ElastiCache emits most metrics only after the cache receives client traffic. A newly created cache with zero commands will have no datapoints for latency, hit rate, or command-family metrics. Send a PING or a test SET/GET, wait 5-10 minutes, then check again.

Metrics that always emit regardless of traffic (node-based): `CurrConnections`, `EngineCPUUtilization`, `DatabaseMemoryUsagePercentage`, `FreeableMemory`.
Metrics that require traffic: `CacheHitRate`, `CacheMisses`, `CacheHits`, `SuccessfulReadRequestLatency`, `SuccessfulWriteRequestLatency`, command-family metrics.

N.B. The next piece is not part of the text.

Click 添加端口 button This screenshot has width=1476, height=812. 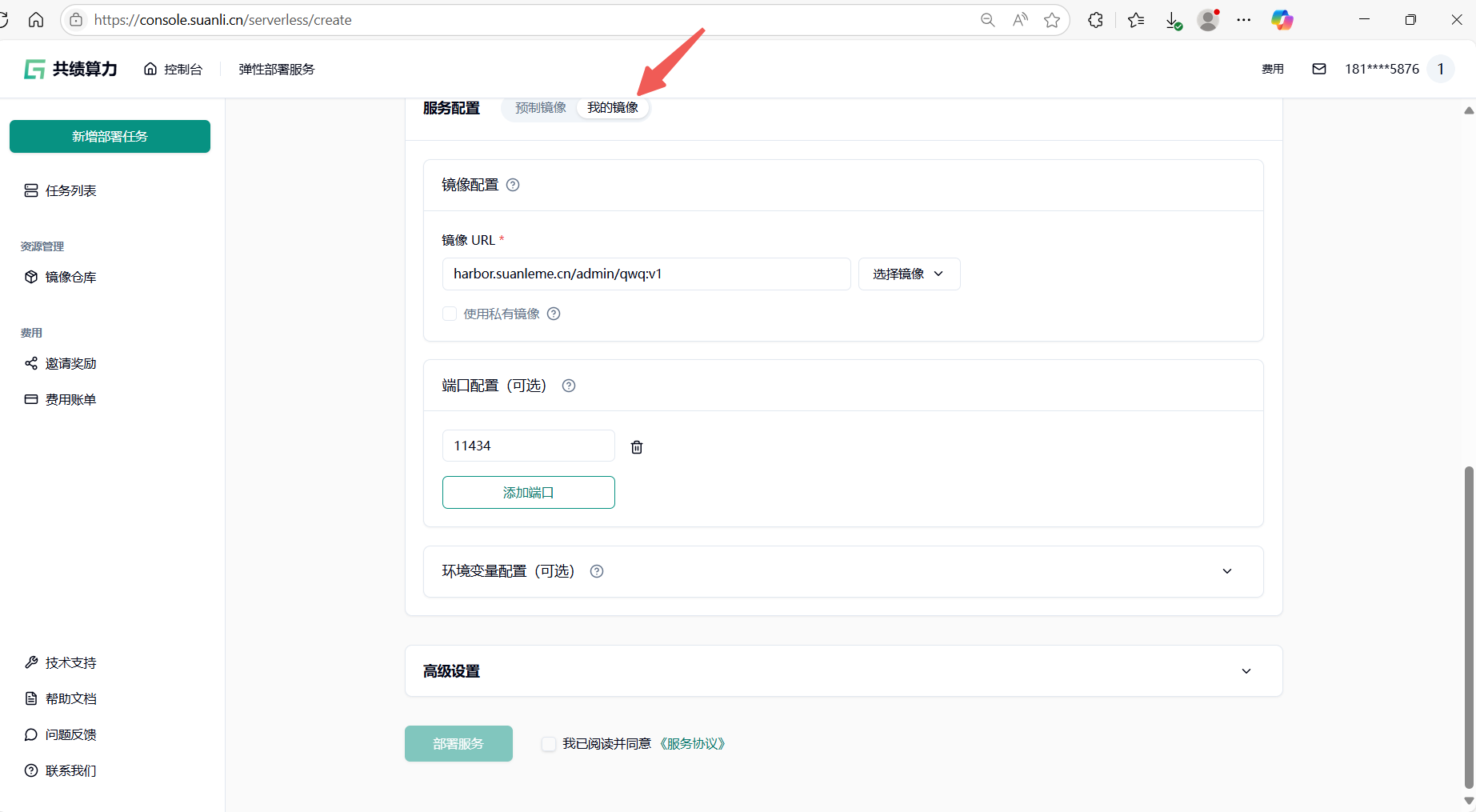tap(528, 492)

### 2. Wrong Namespace or Dimensions

ElastiCache metrics live under the `AWS/ElastiCache` namespace (not `ElastiCache` or `aws/elasticache`; the capitalization and prefix matter).

Dimension reference:

| Deployment | Dimension Name | Dimension Value |
|-----------|---------------|----------------|
| Serverless | `ServerlessCacheName` | The cache name (e.g., `my-cache`) |
| Node-based (cluster-wide) | `ReplicationGroupId` | The replication group ID |
| Node-based (per-node) | `CacheClusterId` | The individual node ID (e.g., `my-cluster-001`) |

Common mistakes:

- Using `CacheClusterId` when the metric only publishes at the `ReplicationGroupId` level, or vice versa. For node-based caches, most metrics including `CacheHits` and `CacheMisses` are per-node (`CacheClusterId`). For serverless caches, `CacheHitRate` uses the `ServerlessCacheName` dimension.
- Using `ReplicationGroupId` for per-node metrics like `EngineCPUUtilization` when you need per-shard visibility.
- Using the cache name as the dimension value for a node-based cache instead of the replication group ID.

### 3. Verify via CLI

```bash
# List available metrics for a serverless cache
aws cloudwatch list-metrics \
  --namespace AWS/ElastiCache \
  --dimensions Name=ServerlessCacheName,Value=<cache-name> \
  --region <region>

# List available metrics for a node-based cache
aws cloudwatch list-metrics \
  --namespace AWS/ElastiCache \
  --dimensions Name=ReplicationGroupId,Value=<replication-group-id> \
  --region <region>
```

If the list is empty: confirm the cache exists and is in `available` status, confirm the region matches, and confirm traffic has been sent.

### 4. Console vs. CLI Mismatch

When metrics appear in the CLI but not in the CloudWatch console:

- Check the time range in the console. The default view may be too narrow to include the metric's retention period.
- Check the statistic selected. Some metrics only make sense with specific statistics (e.g., `ElastiCacheProcessingUnits` should use Sum, not Average).
- Check the region selector in the console matches the cache's region.

### 5. Metric Retention

CloudWatch retains ElastiCache metrics at these resolutions:

- 1-minute datapoints: 15 days
- 5-minute datapoints: 63 days
- 1-hour datapoints: 455 days

If investigating an issue older than 15 days, you must use 5-minute or 1-hour period in your query, or the datapoints will have already expired.